Site Mapping
One of the features of Scraperr is to be able to create a series of actions while scraping a website. This is useful if you want to scrape a website, but the website requires you to click through a few pages to get to the data you want, or you need to press some sort of “next” button to get to the next page of data.
To do this you can press the “Create a Site Map” button below the element table. This will allow you to create a series of actions that will be performed while scraping the website. Currently you can only either click a button or fill in an input field. Each action requires an xpath
selector, that will be used to find the element to click or fill.
For instance on the site quotes.toscrape.com, if you wanted to scrape all of the quotes on the site, you would either be required to create 10 jobs for each page, or you could press the “next” button on each page.
Here we can see that the “next” button on the site has an xpath
selector of //a[contains(text(), 'Next')]

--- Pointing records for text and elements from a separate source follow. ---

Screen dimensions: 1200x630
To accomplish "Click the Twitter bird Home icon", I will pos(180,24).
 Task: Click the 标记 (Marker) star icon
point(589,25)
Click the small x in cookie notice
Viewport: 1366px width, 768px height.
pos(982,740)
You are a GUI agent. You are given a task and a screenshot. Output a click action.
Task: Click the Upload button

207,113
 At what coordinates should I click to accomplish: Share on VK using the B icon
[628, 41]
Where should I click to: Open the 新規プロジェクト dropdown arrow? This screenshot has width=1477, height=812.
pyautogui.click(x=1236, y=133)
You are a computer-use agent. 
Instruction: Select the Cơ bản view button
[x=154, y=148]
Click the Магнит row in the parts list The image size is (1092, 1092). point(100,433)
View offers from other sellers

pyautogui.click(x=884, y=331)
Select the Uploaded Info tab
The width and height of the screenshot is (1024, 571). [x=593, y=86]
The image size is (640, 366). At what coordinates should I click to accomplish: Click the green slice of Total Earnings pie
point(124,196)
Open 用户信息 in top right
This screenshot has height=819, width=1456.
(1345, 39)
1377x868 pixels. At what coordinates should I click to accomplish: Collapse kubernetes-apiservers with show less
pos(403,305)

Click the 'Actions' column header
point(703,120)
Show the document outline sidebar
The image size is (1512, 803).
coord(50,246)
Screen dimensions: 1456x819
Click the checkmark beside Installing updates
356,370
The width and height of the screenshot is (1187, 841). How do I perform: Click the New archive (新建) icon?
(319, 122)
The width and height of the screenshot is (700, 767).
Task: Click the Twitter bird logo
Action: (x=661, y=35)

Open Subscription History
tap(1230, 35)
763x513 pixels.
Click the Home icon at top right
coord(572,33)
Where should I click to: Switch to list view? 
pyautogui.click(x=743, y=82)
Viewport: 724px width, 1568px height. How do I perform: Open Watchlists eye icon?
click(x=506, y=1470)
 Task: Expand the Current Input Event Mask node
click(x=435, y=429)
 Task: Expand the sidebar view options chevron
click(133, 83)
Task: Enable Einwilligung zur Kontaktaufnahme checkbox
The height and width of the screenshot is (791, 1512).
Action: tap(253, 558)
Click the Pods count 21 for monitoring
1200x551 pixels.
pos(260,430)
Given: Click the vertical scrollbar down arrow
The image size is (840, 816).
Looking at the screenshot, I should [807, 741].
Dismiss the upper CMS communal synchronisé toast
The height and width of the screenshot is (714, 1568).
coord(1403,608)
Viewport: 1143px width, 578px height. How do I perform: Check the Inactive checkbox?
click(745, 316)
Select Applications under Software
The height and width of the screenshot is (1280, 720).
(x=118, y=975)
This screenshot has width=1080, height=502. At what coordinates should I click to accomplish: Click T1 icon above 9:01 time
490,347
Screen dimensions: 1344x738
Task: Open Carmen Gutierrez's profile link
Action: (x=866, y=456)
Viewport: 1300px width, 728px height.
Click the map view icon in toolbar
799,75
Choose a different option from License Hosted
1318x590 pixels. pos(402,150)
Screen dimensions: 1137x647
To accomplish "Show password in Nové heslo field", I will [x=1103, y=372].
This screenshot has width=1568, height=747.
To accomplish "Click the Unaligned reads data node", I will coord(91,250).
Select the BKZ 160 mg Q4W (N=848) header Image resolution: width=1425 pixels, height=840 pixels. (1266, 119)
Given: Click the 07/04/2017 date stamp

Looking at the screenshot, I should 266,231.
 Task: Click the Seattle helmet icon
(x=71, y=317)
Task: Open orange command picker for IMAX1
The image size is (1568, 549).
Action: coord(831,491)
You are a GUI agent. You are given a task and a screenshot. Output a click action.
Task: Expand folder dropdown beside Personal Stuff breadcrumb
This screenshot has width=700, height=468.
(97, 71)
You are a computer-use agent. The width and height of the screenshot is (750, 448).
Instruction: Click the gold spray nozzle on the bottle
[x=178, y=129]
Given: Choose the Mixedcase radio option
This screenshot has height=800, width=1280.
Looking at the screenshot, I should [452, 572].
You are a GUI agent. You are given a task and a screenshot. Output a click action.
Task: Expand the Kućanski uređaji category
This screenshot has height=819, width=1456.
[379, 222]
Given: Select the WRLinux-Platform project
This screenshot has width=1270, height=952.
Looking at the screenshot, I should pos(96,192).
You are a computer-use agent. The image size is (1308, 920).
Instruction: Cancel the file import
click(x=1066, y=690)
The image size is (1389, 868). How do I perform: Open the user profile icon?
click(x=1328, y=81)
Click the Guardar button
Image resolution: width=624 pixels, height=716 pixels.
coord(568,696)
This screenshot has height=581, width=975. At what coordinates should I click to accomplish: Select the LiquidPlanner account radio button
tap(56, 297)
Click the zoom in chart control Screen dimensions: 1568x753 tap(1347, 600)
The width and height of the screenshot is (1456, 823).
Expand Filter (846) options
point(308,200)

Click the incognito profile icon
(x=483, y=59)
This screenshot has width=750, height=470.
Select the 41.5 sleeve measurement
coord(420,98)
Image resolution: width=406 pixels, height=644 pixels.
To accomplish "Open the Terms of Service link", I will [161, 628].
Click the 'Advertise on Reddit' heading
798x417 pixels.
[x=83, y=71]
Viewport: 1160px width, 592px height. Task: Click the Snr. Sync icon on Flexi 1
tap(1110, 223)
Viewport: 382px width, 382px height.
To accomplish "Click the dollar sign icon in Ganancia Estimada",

. We can use this selector to click through all of the pages of the site.
Now that we know what the xpath
selector is for the “next” button, we can add an action to click the button. Once we have added the action, we can hit submit, and the site map will be added to the job.
There is another option per action, which is the “Do Once” option. This will only perform the action once, rather than on every page. This is useful if you want to click a “next” button, but only on the first page, or you only want to fill in an input field once.
After the job is completed you can see that we have scraped all of the quotes on the site, and not just the first page.